-- WORK TO DO --
Extract each line from the rows below that contains the string "Delete".

[Records]
☆ ☆ ☆ ☆

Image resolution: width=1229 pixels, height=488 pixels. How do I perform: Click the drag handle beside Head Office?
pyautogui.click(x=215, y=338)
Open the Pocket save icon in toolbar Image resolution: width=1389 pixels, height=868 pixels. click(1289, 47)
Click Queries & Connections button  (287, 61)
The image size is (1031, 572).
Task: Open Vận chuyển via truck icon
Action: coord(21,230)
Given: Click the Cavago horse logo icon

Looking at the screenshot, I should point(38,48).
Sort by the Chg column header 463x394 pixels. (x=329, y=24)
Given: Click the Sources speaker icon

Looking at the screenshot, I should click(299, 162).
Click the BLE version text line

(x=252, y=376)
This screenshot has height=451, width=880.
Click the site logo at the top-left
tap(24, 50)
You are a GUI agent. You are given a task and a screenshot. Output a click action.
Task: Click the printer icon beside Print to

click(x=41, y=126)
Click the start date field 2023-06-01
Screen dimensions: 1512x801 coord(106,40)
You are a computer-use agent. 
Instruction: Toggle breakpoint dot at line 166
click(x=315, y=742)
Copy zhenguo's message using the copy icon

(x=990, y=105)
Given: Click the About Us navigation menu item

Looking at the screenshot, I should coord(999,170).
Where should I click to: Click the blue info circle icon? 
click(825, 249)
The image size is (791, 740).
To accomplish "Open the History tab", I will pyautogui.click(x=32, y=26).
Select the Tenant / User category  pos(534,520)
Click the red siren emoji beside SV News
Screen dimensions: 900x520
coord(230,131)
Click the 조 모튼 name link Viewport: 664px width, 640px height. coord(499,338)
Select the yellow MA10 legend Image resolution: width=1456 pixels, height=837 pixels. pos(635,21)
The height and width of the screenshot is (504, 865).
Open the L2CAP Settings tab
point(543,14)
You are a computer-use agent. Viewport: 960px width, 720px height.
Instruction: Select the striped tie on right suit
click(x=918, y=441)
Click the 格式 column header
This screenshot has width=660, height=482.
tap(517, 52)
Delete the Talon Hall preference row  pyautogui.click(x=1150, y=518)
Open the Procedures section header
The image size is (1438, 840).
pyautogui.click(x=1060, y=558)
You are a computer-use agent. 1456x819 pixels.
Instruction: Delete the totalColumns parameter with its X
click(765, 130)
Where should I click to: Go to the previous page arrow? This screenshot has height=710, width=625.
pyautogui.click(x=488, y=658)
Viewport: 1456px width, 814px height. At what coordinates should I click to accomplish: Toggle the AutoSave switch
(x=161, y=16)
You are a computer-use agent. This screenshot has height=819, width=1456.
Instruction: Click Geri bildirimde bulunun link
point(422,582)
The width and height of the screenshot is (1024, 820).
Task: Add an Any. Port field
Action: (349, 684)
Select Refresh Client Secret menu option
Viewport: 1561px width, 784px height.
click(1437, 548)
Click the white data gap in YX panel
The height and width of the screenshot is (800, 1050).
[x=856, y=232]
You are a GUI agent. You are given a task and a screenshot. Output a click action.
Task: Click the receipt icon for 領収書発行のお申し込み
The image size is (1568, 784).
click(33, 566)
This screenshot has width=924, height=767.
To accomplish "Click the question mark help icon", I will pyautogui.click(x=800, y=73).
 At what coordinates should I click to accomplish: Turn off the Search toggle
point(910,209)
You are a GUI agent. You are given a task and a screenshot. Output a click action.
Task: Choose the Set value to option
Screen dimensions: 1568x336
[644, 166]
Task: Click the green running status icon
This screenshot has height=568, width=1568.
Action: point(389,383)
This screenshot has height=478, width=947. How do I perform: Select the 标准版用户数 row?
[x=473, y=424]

☆ ☆ ☆ ☆

-- THE RESPONSE --
Delete the Talon Hall preference row  pyautogui.click(x=1150, y=518)
Instruction: Delete the totalColumns parameter with its X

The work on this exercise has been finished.